For the sake of brevity, I will leave it at that but I could go on and on and every time I have to communicate with the NDIS i am left incredulous at how idiotic the whole process seems right now. There is no other word to describe it, in my opinion. 


Me asking the NDIS some hard hitting questions....................

Support coordinators play a vital role in the NDIS, and they should be valued and respected for their work. Working for free is not only detrimental to support coordinators, but also to the participants, the NDIS, and the perception the public and participants have about Support Coordinators in general. By refusing to work for free, support coordinators can help to shape the NDIS and contribute to a better and more sustainable system for everyone.
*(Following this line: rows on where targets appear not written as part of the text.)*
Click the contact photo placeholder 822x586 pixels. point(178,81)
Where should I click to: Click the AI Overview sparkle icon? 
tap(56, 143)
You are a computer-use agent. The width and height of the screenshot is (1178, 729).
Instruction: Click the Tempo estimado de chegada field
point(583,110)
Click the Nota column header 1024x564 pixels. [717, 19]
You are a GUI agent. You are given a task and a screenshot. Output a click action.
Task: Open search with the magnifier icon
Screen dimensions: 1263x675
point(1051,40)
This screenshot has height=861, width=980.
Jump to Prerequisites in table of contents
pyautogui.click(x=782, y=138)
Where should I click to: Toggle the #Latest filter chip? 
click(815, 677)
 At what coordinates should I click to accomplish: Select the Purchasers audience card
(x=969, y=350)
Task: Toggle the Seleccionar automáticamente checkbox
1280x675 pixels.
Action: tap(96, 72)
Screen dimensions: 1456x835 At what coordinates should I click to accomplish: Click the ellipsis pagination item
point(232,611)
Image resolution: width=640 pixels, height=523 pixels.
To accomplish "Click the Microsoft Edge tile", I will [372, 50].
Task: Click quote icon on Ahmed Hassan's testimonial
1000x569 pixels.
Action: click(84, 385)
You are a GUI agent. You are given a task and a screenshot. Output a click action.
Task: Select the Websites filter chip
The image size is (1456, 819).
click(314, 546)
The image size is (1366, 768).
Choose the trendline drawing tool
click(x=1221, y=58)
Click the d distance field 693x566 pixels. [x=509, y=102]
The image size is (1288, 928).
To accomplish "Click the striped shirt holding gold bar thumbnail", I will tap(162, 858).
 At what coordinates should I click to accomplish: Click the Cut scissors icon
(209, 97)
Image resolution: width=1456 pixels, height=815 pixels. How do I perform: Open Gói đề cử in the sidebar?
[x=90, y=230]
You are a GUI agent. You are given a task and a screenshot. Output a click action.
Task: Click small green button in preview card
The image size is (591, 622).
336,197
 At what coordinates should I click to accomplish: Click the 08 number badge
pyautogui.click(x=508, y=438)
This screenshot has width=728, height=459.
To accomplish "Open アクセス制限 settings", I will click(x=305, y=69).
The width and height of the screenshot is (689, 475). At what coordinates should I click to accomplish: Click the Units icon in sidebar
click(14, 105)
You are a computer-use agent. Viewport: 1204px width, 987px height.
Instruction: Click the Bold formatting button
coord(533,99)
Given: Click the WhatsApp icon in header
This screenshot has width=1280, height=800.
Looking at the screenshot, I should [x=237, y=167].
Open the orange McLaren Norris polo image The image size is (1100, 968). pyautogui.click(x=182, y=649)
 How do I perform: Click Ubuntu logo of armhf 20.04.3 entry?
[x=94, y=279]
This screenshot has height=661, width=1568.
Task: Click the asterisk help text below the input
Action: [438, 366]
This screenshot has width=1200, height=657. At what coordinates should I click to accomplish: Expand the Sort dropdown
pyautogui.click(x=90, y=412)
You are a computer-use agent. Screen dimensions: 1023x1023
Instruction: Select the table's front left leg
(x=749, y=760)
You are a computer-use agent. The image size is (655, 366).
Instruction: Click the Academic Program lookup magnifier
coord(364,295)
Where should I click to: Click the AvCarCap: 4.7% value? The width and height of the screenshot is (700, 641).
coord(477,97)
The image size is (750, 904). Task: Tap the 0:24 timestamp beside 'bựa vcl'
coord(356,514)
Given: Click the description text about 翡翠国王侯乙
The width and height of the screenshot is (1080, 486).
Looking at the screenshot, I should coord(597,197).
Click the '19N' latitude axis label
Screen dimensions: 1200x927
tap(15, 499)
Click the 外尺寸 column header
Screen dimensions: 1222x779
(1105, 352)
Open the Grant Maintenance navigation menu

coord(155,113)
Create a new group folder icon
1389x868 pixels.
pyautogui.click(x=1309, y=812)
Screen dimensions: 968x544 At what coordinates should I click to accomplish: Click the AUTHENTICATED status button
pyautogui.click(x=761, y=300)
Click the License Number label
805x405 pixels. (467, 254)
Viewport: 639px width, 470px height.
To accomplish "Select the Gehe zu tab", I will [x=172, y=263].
Stand up for yourself, and your colleagues. Do not allow the NDIS to guilt trip us all into burnout. Remember, you are not a lawyer with a compassionate side, you are a well-trained, highly skilled (hopefully) professional.

So, if you choose to work for free, you are not doing PRO BONO work my friend, you are a VOLUNTEER. A very noble profession, when done by choice, but not one that pays your bills. Volunteer work is also not meant to create harm and unbalance a whole system either. It is meant to be helpful. That is not what is happening here.